Re: ANALYZE ONLY

From: Melih Mutlu <m(dot)melihmutlu(at)gmail(dot)com>
To: Michael Harris <harmic(at)gmail(dot)com>
Cc: PostgreSQL-development <pgsql-hackers(at)postgresql(dot)org>, Jelte Fennema <postgres(at)jeltef(dot)nl>, David Rowley <dgrowleyml(at)gmail(dot)com>
Subject: Re: ANALYZE ONLY
Date: 2024-08-20 16:26:48
Message-ID: CAGPVpCQpVqkFq1ja6EDU6ZLyJxXSRk2yGbdV0-6GGs87Y_3qtA@mail.gmail.com
Views: Raw Message | Whole Thread | Download mbox | Resend email
Thread:
Lists: pgsql-hackers

Hi Michael,

Thanks for starting this thread. I've also spent a bit time on this after
reading your first thread on this issue [1]

Michael Harris <harmic(at)gmail(dot)com>, 20 Ağu 2024 Sal, 08:52 tarihinde şunu
yazdı:

> The problem is that giving an ANALYZE command targeting a partitioned table
> causes it to update statistics for the partitioned table AND all the
> individual
> partitions.

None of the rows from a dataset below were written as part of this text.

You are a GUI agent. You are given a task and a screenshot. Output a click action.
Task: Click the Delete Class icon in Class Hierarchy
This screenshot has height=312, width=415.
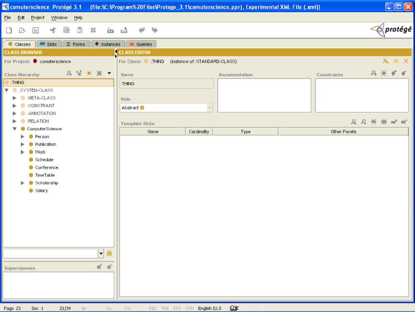(99, 73)
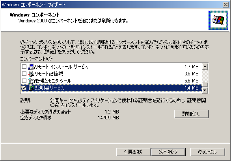Tick the 管理とモニタ ツール checkbox

pos(24,81)
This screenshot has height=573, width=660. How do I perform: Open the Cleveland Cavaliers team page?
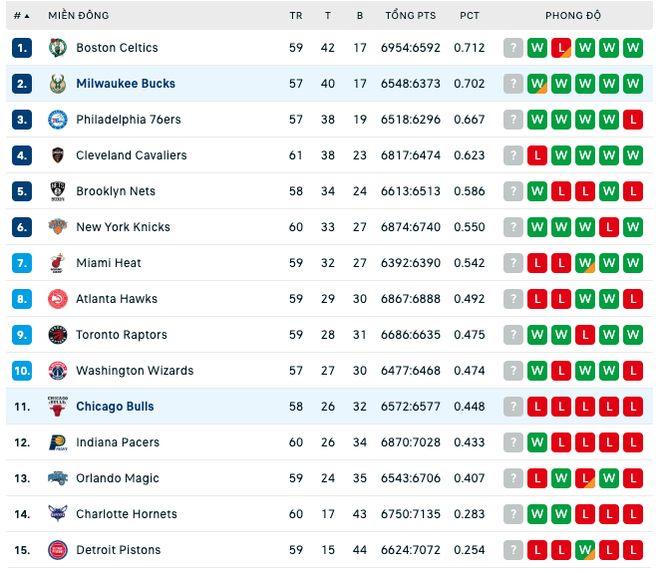132,155
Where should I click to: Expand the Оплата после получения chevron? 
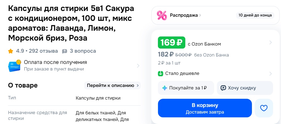pyautogui.click(x=138, y=66)
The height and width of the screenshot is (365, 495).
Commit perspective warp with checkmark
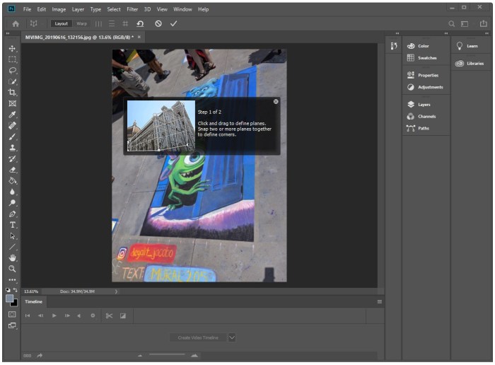[x=174, y=23]
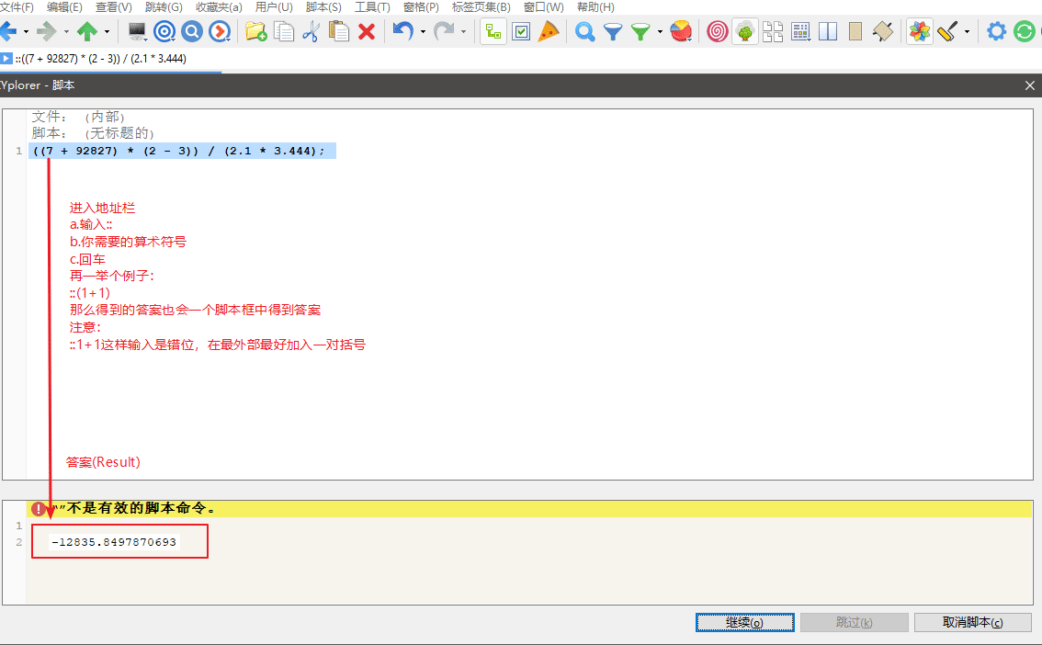Open the undo history dropdown arrow
The height and width of the screenshot is (645, 1042).
pos(423,31)
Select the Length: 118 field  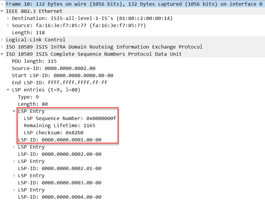28,32
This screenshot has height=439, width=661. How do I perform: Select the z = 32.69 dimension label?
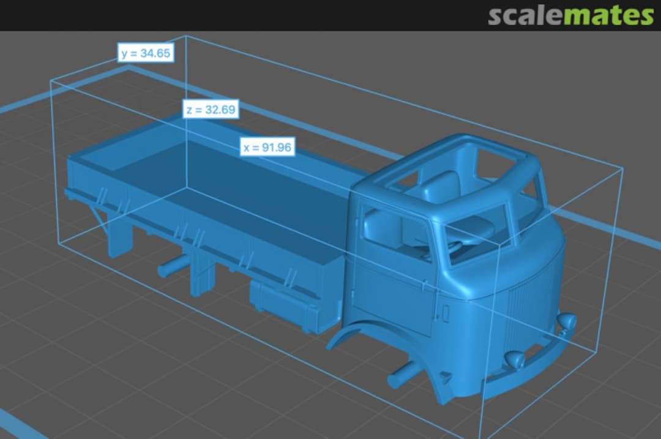(x=211, y=110)
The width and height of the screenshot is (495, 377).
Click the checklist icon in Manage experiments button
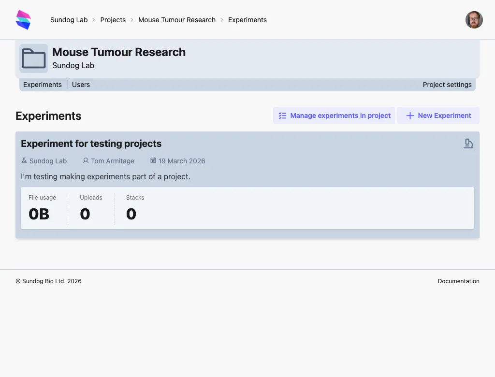pos(282,116)
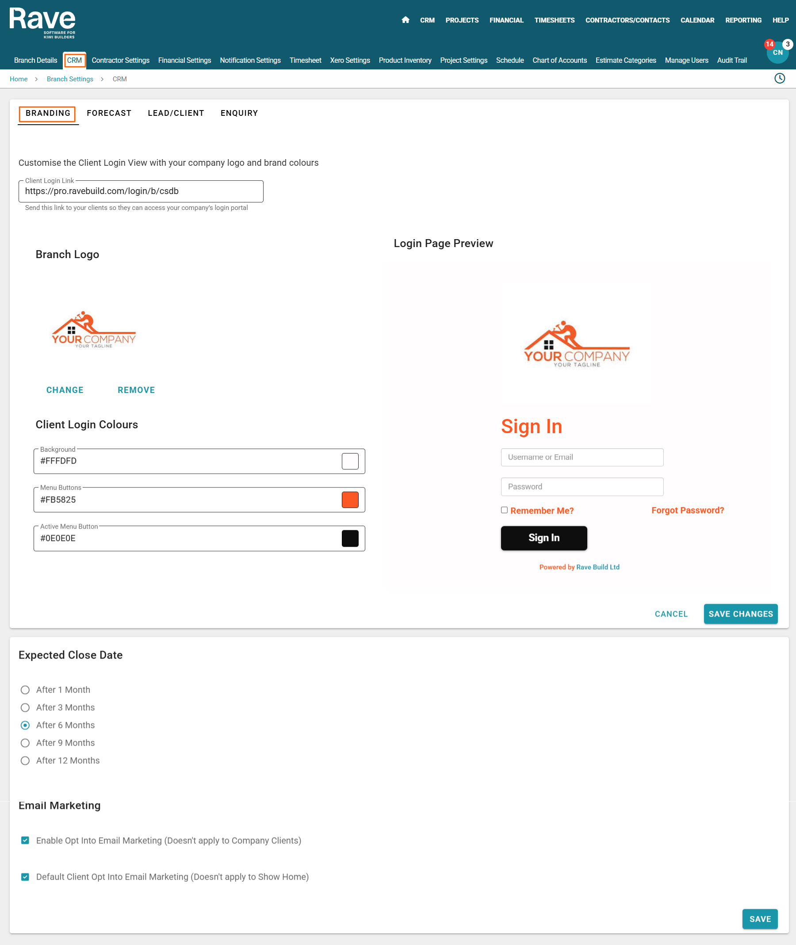This screenshot has height=945, width=796.
Task: Click the white 3 notification badge
Action: [787, 44]
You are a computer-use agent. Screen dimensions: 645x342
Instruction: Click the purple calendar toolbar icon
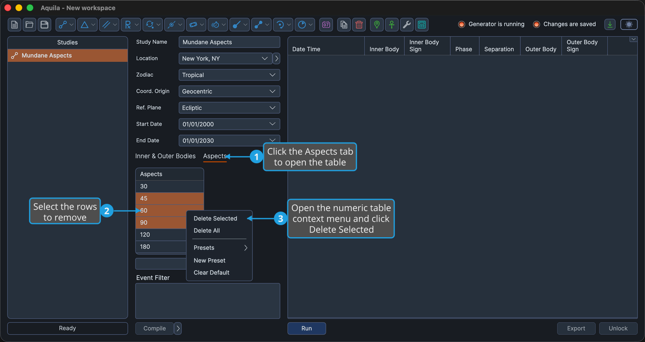326,25
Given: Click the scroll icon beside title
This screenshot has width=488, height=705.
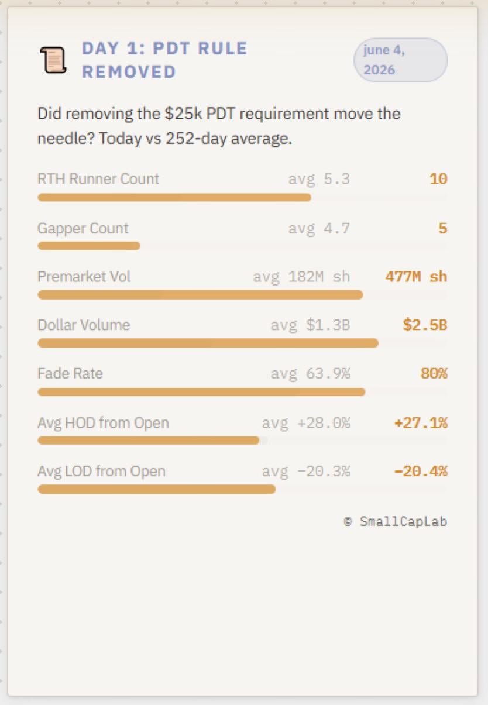Looking at the screenshot, I should [53, 60].
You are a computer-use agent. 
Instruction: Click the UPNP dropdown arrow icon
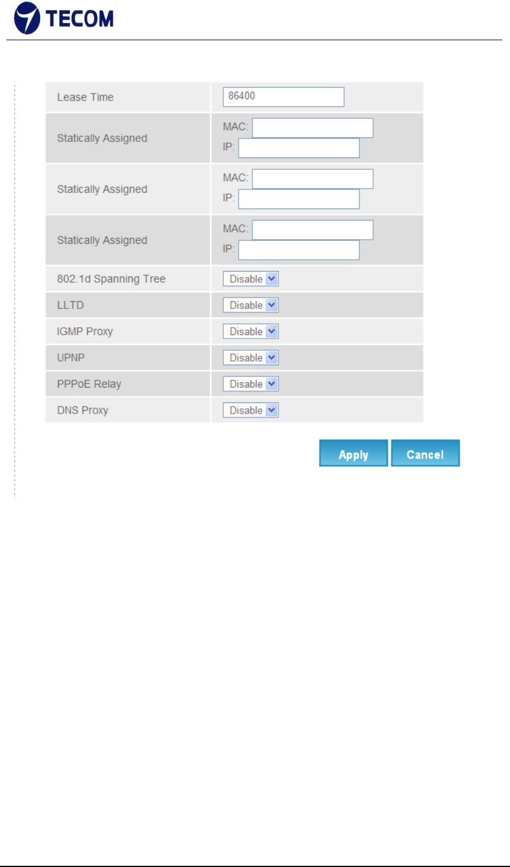272,357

There is currently no option to prevent it from including the
> partitions.
>
> This is wasteful for our application: for one thing the autovacuum
> has already analyzed the individual partitions; for another most of
> the partitions
> will have had no changes, so they don't need to be analyzed repeatedly.
>

I agree that it's a waste to analyze partitions when they're already
analyzed by autovacuum. It would be nice to have a way to run analyze only
on a partitioned table without its partitions.

> I took some measurements when running ANALYZE on one of our tables. It
> took approx
> 4 minutes to analyze the partitioned table, then 29 minutes to analyze the
> partitions. We have hundreds of these tables, so the cost is very
> significant.
>

I quickly tweaked the code a bit to exclude partitions when a partitioned
table is being analyzed. I can confirm that there is a significant gain
even on a simple case like a partitioned table with 10 partitions and 1M
rows in each partition.

1. Would such a feature be welcomed? Are there any traps I might not
> have thought of?
>
> 2. The existing ANALYZE command has the following structure:
>
> ANALYZE [ ( option [, ...] ) ] [ table_and_columns [, ...] ]
>
> It would be easiest to add ONLY as another option, but that
> doesn't look quite
> right to me - surely the ONLY should be attached to the table name
> An alternative would be:
>
> ANALYZE [ ( option [, ...] ) ] [ONLY] [ table_and_columns [, ...] ]
>

I feel closer to adding this as an option instead of a new keyword in
ANALYZE grammar. To me, it would be easier to have this option and then
give the names of partitioned tables as opposed to typing ONLY before each
partition table.
But we should think of another name as ONLY is used differently (attached
to the table name as you mentioned) in other contexts.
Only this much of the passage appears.